Le lièvre est une espèce menacée dans son Europe natale. Dans d'autres parties du monde, comme en Australie, l'espèce a été introduite et compte de grandes populations.

La mondialisation a conduit à l’introduction de nombreuses plantes et animaux dans de nouvelles régions. Ces espèces envahissantes constituent souvent de graves menaces pour les écosystèmes en rivalisant avec les espèces indigènes ou en propageant de nouvelles maladies. Cependant, certaines espèces non indigènes sont menacées d’extinction dans leur aire de répartition d’origine. Cela soulève un « paradoxe de la conservation » : les espèces non indigènes qui sont en voie de disparition dans leur aire de répartition d’origine devraient-elles être protégées en priorité, ou devraient-elles être contrôlées en raison de leur nature destructrice dans de nouveaux environnements ? À ce jour, le nombre d’espèces impliquées dans ce paradoxe n’a pas été déterminé.

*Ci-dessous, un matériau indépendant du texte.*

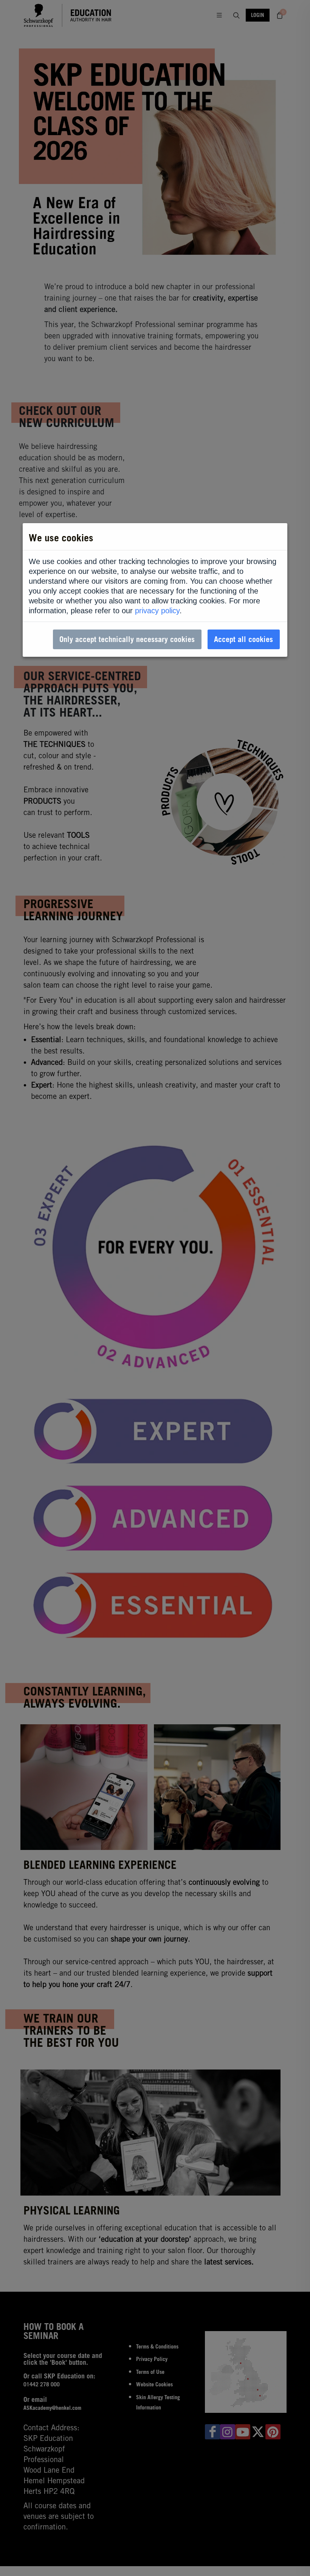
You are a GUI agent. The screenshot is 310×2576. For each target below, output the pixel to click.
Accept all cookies (243, 639)
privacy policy (157, 610)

Cette étude fournit la première analyse quantitative de cette question, faisant un pas de plus vers la réponse.

Actuellement, les humains ont introduit 230 espèces de mammifères non indigènes dans le monde et ont réussi à coloniser de nouveaux environnements. L'étude a révélé que 36 de ces espèces de mammifères non indigènes sont menacées dans leur aire de répartition d'origine et relèvent donc du « paradoxe de la conservation ».

Les espèces colonisatrices non indigènes ne sont souvent pas prises en compte lors de l’évaluation des risques mondiaux d’extinction des espèces. Cependant, l’étude montre que le risque global d’extinction de certaines espèces menacées diminue si l’on prend en compte les populations non indigènes. Les chercheurs notent que ce résultat met en évidence l'importance des populations non indigènes pour la survie des espèces menacées, en particulier lorsque leurs aires de répartition d'origine sont soumises à une forte pression menaçante.